Processing 604 groups overlapping portions of identified regions. Next, processing 606 chooses a common splice point among the channels based on a prioritization or hierarchy of the criteria associated with each of the overlapping identified regions along with other factors including cross-channel masking effects. Process 606 also takes into account whether there are multiple transients in each channel, the proximity of the transients to one another and whether time compression or expansion is being performed. The type of time scaling is important in that it indicates whether the end point is located before or after the splice point (as shown in FIGS. 2A-D).
FIG. 11 shows an example of selecting a common multi-channel splice point for time scale compression using the regions identified in the individual channel psychoacoustic processing as being appropriate for performing processing. Channels 1 and 3 in FIG. 11 both contain transients that provide a significant amount of temporal post masking as shown in the diagram. The audio in Channel 2 in FIG. 11 contains audio that with a quieter portion that may be exploited for processing and is contained in roughly the second half of the audio buffer for Channel 2. The audio in Channel 4 contains a portion that is below the threshold of hearing and is located in roughly the first 3300 samples of the data buffer. The legend at the bottom of FIG. 11 shows the overlapping identified regions which provide a good overall region where processing can be performed with minimal audibility. The common splice point is chosen slightly after the start of the common overlapping identified regions to prevent the crossfade from transitioning between identified regions.

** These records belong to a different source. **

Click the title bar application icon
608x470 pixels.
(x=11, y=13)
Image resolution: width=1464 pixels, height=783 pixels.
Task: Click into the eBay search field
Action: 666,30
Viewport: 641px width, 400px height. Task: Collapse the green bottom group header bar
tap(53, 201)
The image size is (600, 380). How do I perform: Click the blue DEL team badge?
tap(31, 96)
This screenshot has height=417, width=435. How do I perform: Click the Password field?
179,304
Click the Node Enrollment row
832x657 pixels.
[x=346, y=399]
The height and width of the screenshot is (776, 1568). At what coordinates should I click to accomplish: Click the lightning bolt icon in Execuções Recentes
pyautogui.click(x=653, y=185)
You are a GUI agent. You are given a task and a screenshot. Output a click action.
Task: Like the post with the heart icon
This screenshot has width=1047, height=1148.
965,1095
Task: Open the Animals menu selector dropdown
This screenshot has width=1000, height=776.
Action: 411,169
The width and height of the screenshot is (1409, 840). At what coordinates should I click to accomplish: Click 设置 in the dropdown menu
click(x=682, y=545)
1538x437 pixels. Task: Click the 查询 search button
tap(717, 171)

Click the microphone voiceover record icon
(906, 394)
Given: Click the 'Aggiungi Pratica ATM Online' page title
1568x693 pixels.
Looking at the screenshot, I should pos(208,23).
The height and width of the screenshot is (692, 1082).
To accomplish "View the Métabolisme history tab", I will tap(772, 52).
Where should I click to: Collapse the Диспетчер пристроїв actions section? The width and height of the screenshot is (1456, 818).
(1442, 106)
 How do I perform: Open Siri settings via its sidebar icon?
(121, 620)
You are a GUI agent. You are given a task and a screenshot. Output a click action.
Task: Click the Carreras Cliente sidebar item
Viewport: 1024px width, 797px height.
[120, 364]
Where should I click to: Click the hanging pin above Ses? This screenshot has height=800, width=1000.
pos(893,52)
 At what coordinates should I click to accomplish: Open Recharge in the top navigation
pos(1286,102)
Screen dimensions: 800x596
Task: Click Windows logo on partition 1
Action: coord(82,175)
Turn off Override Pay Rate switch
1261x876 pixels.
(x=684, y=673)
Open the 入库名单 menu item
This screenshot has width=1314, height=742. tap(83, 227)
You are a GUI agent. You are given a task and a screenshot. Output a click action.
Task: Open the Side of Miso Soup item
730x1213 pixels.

A common splice point should be chosen that is good for channels where the artifacts might otherwise be obvious. It may be poorer for other channels, but a sub-optimal choice may be acceptable because of cross-channel masking. Given the hierarchy of psychoacoustic phenomena for the choice of processing regions, in choosing a common splice point, one should assess the potential splice points in each channel against that hierarchy and accept an inferior point in some channels if that permits optimum performance in channels with transients or higher levels. The repetition or deletion of transients should be avoided.
In other words, it is preferable to find potential processing regions that overlap sufficiently that a common target segment can be defined meeting the desired criteria in all channels. If that is not possible, then the common splice point should be chosen to meet the criterion that failure to meet them is least likely to give rise to audible artifacts. For example, if a channel contains a transient, that should carry the most weight in deciding on a common splice point. If a channel contains a long passage of substantial silence, it should be given little weight, in that the position of the target segment is very uncritical. In effect, a silent portion reduces the number of channels.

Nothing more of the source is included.